Oldest volunteer fire department in state going strong since 1792
Firefighters have responded to the bell in Shepherdstown since 1792, and they are still going strong today.
Over that time many, changes have taken place in population, firefighting science and how people work and live. Shepherdstown VFD has adapted every time.
“We are very fortunate to have a fair amount of volunteers,” said Fire Chief Ross Morgan. “I guess it’s because of the great department that we have.”
The department has 60 to 70 volunteers with around 50 being active. The 370 fire calls and 1,300 EMS calls keep them busy during the year. The community continues to be supportive of the fire station, volunteers and their needs.
“We do receive a lot of help for our fundraisers from the community,” Morgan said. “They don’t want to join but you can rely on them every week.”
Shepherdstown VFD also has a good working relationship between the firefighters and EMTs/para-medics.
“We’re all one house. We are all the same entity,” said Marshall DeMeritt, EMS chief. “If an engine is alerted an ambulance will go with it just to support our guys and be there for them. We’re definitely one house and Chief Morgan and I, we manage it that way too. There’s no wall between the fire engines and the ambulances like there are is in some places.”
That type of teamwork has proven to save lives, and it also makes the working environment a little easier to live in. Both chiefs want their volunteers to be cross-trained so a firefighter could serve on the ambulance and an EMT/para-medic could take a fire call if needed. For the chiefs, it’s all a matter of how to serve the community best.
Jefferson County has supplied the fire station with one paramedic 24 hours a day, each day of the week. That helps with the station’s shortage of volunteer manpower in the day when everyone is at work.
“Every fire department in Jefferson County has an ambulance,” DeMeritt said. “They are responsible for their area, but the county does provide a career paramedic to supplement the lack of ALS volunteers.”
With a budget that is climbing and more fire and EMS calls each year the department is sometimes very extended. Add to that the need to do constant fundraisers and one can see the need for more volunteers. The demand of the volunteer men and women serving their community can be taxing on their home life.
Many people in the community believe that the fees and money that the fire department receives are enough to cover the entire budget. DeMeritt said that’s not the case, as the fee only covers paid paramedic staff.

◆ **SUPPLIED RECORDS**
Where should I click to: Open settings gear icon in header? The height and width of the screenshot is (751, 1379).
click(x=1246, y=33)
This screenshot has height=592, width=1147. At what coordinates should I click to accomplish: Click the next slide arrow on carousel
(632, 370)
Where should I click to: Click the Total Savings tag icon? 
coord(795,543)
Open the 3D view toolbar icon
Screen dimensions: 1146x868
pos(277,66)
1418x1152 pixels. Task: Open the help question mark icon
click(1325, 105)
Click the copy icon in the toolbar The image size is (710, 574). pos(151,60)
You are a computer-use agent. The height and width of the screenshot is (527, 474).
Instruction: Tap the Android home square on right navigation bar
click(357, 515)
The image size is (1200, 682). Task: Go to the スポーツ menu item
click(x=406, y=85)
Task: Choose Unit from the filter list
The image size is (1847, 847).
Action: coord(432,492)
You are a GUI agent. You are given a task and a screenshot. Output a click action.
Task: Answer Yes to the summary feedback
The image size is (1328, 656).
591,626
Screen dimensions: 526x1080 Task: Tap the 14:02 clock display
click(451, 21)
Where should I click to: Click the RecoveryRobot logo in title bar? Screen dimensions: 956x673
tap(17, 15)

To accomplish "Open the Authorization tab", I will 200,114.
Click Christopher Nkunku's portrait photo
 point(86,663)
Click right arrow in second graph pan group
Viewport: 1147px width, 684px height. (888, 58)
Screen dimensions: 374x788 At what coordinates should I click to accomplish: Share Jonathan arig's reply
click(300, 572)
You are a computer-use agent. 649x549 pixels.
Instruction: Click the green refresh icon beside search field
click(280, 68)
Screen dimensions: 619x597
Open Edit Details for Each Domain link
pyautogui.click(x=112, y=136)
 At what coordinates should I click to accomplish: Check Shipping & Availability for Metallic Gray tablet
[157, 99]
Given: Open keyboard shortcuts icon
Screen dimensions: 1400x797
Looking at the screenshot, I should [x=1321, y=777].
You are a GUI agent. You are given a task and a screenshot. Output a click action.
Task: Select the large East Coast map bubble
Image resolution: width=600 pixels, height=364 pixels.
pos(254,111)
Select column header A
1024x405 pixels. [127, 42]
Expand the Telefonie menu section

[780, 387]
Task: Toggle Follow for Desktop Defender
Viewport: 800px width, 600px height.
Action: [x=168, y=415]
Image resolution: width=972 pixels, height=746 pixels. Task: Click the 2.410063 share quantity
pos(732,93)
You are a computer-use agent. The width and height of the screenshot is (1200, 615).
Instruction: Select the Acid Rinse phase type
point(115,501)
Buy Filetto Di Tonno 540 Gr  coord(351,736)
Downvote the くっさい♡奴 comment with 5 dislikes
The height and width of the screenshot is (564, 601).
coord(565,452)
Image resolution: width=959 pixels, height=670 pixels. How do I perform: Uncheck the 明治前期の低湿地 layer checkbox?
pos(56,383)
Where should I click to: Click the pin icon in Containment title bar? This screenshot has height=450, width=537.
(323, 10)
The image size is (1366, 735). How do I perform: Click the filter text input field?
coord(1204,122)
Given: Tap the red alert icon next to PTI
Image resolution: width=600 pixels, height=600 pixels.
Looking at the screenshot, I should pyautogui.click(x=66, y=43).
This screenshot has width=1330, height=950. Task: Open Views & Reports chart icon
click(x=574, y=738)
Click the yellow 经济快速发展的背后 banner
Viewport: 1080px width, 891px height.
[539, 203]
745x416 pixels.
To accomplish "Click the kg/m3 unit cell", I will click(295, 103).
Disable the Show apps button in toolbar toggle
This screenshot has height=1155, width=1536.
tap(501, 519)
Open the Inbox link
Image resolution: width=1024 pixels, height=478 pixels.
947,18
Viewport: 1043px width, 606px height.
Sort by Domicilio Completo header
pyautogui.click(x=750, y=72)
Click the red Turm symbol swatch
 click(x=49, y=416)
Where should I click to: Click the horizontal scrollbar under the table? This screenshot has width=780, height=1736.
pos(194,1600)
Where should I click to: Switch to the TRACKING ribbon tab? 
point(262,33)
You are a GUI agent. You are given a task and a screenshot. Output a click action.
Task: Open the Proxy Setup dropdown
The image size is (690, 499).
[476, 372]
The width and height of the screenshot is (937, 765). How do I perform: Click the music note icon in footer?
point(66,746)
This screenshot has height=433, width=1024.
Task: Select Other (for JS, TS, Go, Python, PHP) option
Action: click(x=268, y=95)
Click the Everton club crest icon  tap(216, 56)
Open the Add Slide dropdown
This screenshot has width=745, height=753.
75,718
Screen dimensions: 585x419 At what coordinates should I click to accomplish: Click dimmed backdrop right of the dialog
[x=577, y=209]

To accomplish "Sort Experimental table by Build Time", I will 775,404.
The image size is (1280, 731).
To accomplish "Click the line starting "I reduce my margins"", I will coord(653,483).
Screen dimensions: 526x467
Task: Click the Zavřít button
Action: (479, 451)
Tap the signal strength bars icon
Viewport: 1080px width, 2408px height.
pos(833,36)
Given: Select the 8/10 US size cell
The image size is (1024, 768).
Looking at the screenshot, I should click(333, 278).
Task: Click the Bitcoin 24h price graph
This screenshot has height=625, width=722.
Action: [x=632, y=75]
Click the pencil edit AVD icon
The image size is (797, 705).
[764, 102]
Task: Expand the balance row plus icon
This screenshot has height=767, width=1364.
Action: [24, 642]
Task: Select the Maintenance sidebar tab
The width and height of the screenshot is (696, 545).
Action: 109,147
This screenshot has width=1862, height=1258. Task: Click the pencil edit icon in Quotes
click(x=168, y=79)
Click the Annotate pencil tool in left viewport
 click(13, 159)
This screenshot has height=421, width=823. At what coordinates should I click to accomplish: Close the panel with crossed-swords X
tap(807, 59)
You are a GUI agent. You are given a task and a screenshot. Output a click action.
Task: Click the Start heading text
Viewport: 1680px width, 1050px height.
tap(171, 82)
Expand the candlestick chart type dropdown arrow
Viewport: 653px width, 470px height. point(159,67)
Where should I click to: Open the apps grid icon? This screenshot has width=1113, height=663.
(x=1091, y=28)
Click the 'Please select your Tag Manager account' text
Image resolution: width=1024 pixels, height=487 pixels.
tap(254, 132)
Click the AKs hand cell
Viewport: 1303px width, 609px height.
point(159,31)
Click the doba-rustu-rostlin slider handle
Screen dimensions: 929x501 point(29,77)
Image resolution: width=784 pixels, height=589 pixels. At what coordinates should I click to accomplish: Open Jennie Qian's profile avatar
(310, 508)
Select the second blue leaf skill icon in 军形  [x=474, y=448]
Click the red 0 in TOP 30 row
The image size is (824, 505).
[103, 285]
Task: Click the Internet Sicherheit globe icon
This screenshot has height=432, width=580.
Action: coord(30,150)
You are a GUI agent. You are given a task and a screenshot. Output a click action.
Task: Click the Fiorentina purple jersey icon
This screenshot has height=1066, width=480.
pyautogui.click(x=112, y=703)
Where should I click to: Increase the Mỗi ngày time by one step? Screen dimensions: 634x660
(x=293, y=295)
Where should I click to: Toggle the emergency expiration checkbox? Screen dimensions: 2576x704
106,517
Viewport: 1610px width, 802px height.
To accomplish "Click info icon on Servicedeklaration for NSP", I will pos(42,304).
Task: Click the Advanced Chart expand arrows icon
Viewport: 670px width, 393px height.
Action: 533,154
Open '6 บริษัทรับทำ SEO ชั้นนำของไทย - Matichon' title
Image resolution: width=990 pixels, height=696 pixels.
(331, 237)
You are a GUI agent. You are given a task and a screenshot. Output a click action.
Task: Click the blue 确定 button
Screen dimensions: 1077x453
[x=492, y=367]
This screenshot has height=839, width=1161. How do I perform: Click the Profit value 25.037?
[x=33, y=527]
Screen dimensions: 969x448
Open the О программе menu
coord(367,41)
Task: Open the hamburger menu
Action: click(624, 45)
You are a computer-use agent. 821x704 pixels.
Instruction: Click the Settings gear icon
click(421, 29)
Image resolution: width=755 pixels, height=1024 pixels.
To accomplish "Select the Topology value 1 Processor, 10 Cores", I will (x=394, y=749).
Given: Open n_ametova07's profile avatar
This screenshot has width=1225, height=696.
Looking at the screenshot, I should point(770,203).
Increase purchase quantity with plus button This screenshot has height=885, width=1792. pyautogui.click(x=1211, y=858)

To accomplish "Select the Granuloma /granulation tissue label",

◆ **EXERCISE AIM**
Carry on the article about the Shepherdstown volunteer fire department, picking up right after its final sentence.

◆ **WRITTEN REPLY**
“When we send our annual mailers people will call a little more often with ‘hey, I thought this was covered,’ which we appreciate because that gives us an opportunity to educate them,” he said.
Even the additional money received from the county was not enough to meet the budget, he said.
“It’s important to point out through that $85,000 won’t cover the cost of EMS supplies and fuel,” DeMeritt said.
The Shepherdstown Volunteer Fire Department does have an advantage over some other fire stations because they have a live-in program. For some college students that could be the difference between staying in school or dropping out.
“They have to be in school or have a job and they just need to run calls when available and in return, they get free room and board,” Morgan said.
Students who volunteer as a firefighter are asked if they would also like to be an EMT and vice versa.
“They’re not required to be but they are strongly encouraged,” Morgan said.
Additional volunteers will be needed in the future, DeMeritt said, in part because of an aging population and a growing university. More mutual aid calls will be added in the future as well, he said.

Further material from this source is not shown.